EXERCISE REQUIREMENTS:
Locate each line in the records containing "dimensions". Copy it.

Stored entries:

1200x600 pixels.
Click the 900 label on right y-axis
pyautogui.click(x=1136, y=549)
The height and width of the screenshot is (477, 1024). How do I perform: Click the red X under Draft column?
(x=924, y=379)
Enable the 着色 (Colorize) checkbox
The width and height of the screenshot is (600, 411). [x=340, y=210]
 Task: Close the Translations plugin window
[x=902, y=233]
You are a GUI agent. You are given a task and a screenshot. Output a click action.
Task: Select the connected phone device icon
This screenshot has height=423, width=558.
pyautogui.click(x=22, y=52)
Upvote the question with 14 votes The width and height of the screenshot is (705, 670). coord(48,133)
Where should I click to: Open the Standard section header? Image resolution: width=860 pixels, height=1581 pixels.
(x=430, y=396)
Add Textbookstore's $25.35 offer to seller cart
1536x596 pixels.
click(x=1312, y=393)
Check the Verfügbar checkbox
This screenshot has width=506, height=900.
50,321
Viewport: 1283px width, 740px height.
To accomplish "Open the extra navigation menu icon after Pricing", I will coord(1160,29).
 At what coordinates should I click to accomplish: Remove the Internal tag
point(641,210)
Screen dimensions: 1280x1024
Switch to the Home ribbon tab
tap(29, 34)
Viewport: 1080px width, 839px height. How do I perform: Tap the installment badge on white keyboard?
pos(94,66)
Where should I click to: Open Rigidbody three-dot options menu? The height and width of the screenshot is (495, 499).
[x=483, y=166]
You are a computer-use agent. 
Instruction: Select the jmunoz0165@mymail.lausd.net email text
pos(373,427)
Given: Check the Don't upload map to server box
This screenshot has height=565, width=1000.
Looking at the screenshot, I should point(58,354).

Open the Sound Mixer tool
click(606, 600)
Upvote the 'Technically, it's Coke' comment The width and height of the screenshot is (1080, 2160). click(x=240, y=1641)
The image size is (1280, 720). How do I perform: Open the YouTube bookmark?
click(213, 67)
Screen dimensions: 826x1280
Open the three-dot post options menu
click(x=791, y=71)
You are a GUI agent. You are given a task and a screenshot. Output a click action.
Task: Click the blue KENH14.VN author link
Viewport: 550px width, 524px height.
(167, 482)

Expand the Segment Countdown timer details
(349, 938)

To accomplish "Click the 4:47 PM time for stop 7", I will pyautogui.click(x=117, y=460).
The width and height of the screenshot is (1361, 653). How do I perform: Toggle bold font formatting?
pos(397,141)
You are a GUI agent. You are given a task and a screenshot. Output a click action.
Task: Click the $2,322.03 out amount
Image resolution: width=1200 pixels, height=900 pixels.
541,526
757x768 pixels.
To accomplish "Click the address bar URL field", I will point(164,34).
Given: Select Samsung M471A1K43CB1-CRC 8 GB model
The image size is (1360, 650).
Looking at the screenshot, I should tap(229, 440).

TASK RESULT:
Screen dimensions: 1280x1024
Screen dimensions: 826x1280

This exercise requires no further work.